Fiserv Aktie: Hoffnung nach Absturz
Nach einem katastrophalen Jahr 2025 mit einem Kursverlust von 67 Prozent sendet der Zahlungsdienstleister endlich ein Lebenszeichen. Die jüngsten Quartalszahlen übertrafen die Erwartungen und sorgen für leichte Entspannung. Gelingt dem Management nun die lang ersehnte Bodenbildung nach dem massiven Vertrauensverlust?
Überraschung beim Gewinn
Im vierten Quartal 2025 erzielte das Fintech-Unternehmen einen bereinigten Gewinn pro Aktie von 1,99 US-Dollar und schlug damit die Analystenschätzungen von 1,90 US-Dollar. Dieser Erfolg war allerdings primär niedrigeren Zinsaufwendungen zu verdanken und weniger einer operativen Explosion. Der GAAP-Umsatz stieg lediglich um ein Prozent auf 5,28 Milliarden US-Dollar, wobei das Segment für Händlerlösungen leichte Zuwächse verzeichnete, während das Finanzlösungsgeschäft schrumpfte.
Sorgen bereitet weiterhin die Profitabilität: Die operative GAAP-Marge fiel von 31,8 Prozent im Vorjahreszeitraum auf nun 24,4 Prozent. Dieser Rückgang verdeutlicht die anhaltenden Herausforderungen und den Preisdruck, mit denen Fiserv im vergangenen Jahr zu kämpfen hatte.
Übergangsjahr 2026
Das Management um CEO Mike Lyons und CFO Paul Todd bezeichnet 2026 offen als Übergangsjahr. Die Prognose für das organische Umsatzwachstum liegt bei konservativen 1 bis 3 Prozent, der bereinigte Gewinn soll sich zwischen 8,00 und 8,30 US-Dollar einpendeln. Diese Ziele decken sich mit den bereits im Oktober skizzierten Erwartungen.

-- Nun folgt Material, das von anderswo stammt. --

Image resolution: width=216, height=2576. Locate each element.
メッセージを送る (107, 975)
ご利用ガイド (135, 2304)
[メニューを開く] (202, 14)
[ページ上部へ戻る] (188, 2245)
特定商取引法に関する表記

Lyons betonte, dass die Erholung ein Prozess über mehrere Quartale sei. Besonders die erste Jahreshälfte 2026 dürfte herausfordernd bleiben. Das Unternehmen setzt nun auf strikte Disziplin bei Investitionen und eine verbesserte Prognosegenauigkeit, um in der zweiten Jahreshälfte wieder stärkere Margen zu erzielen. Neue Vereinbarungen, unter anderem mit AT&T, sollen das Corporate-Geschäft stützen.
Erleichterung am Markt
An der Börse wurden die Zahlen positiv aufgenommen, die Aktie legte nach der Veröffentlichung um rund fünf Prozent zu. Nach dem dramatischen Absturz im Vorjahr werten Marktbeobachter das bloße Ausbleiben neuer Hiobsbotschaften bereits als Erfolg. Analysten von Truist zeigten sich zwar überrascht von der positiven Kursreaktion, sahen aber in der Bestätigung der Prognosen ein beruhigendes Signal für Investoren. Auch Morningstar sieht langfristiges Potenzial, sobald die aktuelle Reset-Phase überwunden ist.
Der Quartalsbericht liefert die dringend benötigte Atempause, markiert aber noch keine vollständige Trendwende. Der Fokus liegt nun auf der strikten Umsetzung der Effizienzmaßnahmen. Entscheidend für die weitere Kursentwicklung wird sein, ob Fiserv in der zweiten Jahreshälfte 2026 tatsächlich die versprochenen Margenverbesserungen liefern kann.